Michael Kenna

Nature, Gardens, Ruins

The modern aesthetic of the landscape thrived in the fertile English soil of landscape gardening, which was interested in everything that affected sight and the whole scale of sensations triggered by physical movement, strategically directed and hidden under the attractions of a walk. An art which mastered and guided the gaze with the help of all the artifices which keep the eye moving, while narrowing the frame. Belvederes, panoramas and views are all part of English gardens and their Anglo-Chinese cousins on the Continent. Carefully tended gardens, excluded from the field of the picturesque—that Gilpin insisted must be “rough”—bring into play many criteria for action or contemplation, including the frame and the point of view, which were transmitted directly to photography, along with the terms used to refer to them. The archetypal garden is glorified in Genesis, a hybrid of sacredness, poetry and myth. Divine or mortal, the gardener’s task has not changed: he must turn chaos into cosmos, fight against the dilution of forms and the vertigo of confusion, oust the terrible sublime which destabilizes and disturbs, and open the way to enjoyment. The strict rectangular structure of French gardens in the seventeenth century, the charming, irregular fantasy of the English gardens of the eighteenth century, the illusionism of lakes and ponds and velvety groves met William Kent’s desire to “plant pictures.”

Opening the way to enjoyment

The garden as a readymade picture? Kenna soon sorted this rigorous discipline out. He set about organizing a magnificent, humorous disorder, underlining the disheveled look of a tipsy topiary, subverting the Jansenist geometry of menacing box hedges marching on the photographer like the bushes of Burnham woods. The grammar of horticulture beats a retreat, the syntax of the formal garden is in disarray, surrendering its arms before the photographer’s original vision. The overriding perspectives and dominant circuits ordered by Louis XIV blur and tangle, the king would lose his way. The frame is adjusted and the picture is topsy-turvy.
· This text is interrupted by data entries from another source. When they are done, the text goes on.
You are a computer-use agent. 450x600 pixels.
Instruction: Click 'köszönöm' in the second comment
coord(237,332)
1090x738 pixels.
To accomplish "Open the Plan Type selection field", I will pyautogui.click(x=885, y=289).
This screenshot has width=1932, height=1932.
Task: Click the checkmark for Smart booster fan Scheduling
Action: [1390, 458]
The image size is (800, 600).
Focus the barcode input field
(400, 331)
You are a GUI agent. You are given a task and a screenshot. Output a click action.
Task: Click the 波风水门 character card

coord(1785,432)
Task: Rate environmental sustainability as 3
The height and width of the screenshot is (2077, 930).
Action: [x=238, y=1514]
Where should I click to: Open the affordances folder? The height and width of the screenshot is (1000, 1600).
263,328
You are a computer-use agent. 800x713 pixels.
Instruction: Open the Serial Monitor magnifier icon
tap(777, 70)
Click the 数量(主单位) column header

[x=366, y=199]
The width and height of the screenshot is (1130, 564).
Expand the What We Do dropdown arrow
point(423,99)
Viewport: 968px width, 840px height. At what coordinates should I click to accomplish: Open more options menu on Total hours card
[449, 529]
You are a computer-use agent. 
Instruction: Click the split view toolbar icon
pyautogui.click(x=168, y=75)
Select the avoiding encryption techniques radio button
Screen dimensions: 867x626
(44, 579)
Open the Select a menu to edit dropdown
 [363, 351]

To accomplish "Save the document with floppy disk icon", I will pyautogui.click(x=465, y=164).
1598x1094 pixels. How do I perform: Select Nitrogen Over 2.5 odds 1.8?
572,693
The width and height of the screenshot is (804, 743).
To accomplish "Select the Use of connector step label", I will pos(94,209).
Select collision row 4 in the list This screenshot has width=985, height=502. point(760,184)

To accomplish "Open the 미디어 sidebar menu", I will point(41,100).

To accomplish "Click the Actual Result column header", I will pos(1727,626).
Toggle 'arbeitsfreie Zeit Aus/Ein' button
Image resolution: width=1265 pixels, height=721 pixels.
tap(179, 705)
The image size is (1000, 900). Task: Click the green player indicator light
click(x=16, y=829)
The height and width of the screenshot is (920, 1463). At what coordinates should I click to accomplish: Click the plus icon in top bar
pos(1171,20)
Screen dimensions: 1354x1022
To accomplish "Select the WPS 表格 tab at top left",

Then, the sensuality of the vegetation takes over in a joyful outburst and the strict patterns are softened; by the grace and enchantment of photography the music of the fountains, the mystery of the still waters and the Nervalian reveries of the terms and other statues split the carapace of rigor and austerity.
In the eighteenth century, the garden engendered artificial madness, deceptive melancholy, “because it would be illusory to think that a landscaped garden is designed to be a natural spectacle: it is above all a carefully ordered succession of ‘points of view’ of buildings or statues, that is to say, the staging of cultural relics.” (Roland Recht)
Gardens changed, Le Nôtre’s dominating Euclidian vision giving the “effect of a dessert platter or a sheet of cut-outs” gave way to a framed landscape. Girardin reiterates this point. The gap between landscape and garden was closed, the view was framed not enclosed, picturesque not geometrical.
Illusion, allied with strangeness and a taste for exoticism, prevailed in the English gardens of Stowe, Chiswick, Claremont, Carlton House … Gilpin went rather too far when he claimed that to give a monument picturesque beauty, “we must use the mallet, instead of the chissel: we must beat down one half of it, deface the other, and throw the mutilated members around in heaps. In short, from a smooth building we must turn it into a rough ruin. No painter, who had the choice of the two objects, would hesitate which to chuse.... In a word, instead of making the whole smooth, make it rough; and you make it also picturesque.” The passion for architectural decorations used as “eye-catchers,” subtly theorized by Girardin, reached its grotesque culmination in Bouvard and Pécuchet, the blithe architects of a horticultural disaster. Kenna produced a grandiose series on an extraordinary French garden of ruins known as the Désert de Retz. The theatrical, twilight atmosphere of these artificial ruins mingled with the disorder of the undergrowth and groves of trees enabled him to unfold the entire range of emotions and subtleties in landscaping from the misty sheen on the fall leavesto the awful roughness of ancient bark. Is there anywhere in Kenna’s work a more nightmarish image than that of the famous broken column, hidden by a tree whose monstrous fibers have gone mad and creep like a cancer over the space, splitting the image from end to end? A return to primordial chaos? Let us bear in mind the idea that the landscape expresses itself through the mediation of the artist: it is not the photographer who here offers himself a cheap metaphor of his moods, but his lucidity which objectively permits the monsters and spirits hidden in nature to appear before him.
Ruins “are present as ruins to the extent that they disappear as things, but in this disappearance as things, they impose a presence which is what interests us, because it is the presence of absent things that makes us think and interpret what we see. The thing must be ruined for it to impose itself in this new paradoxical presence, that of absence, which has the privilege of opening the way to what is essential.” Acceptance of the fragment, its enhancement as a ruin which loses its real size, opens directly into the field of photography. Photography as a trace, as a ruin, “as a presentation of what is not there,” comes close to death.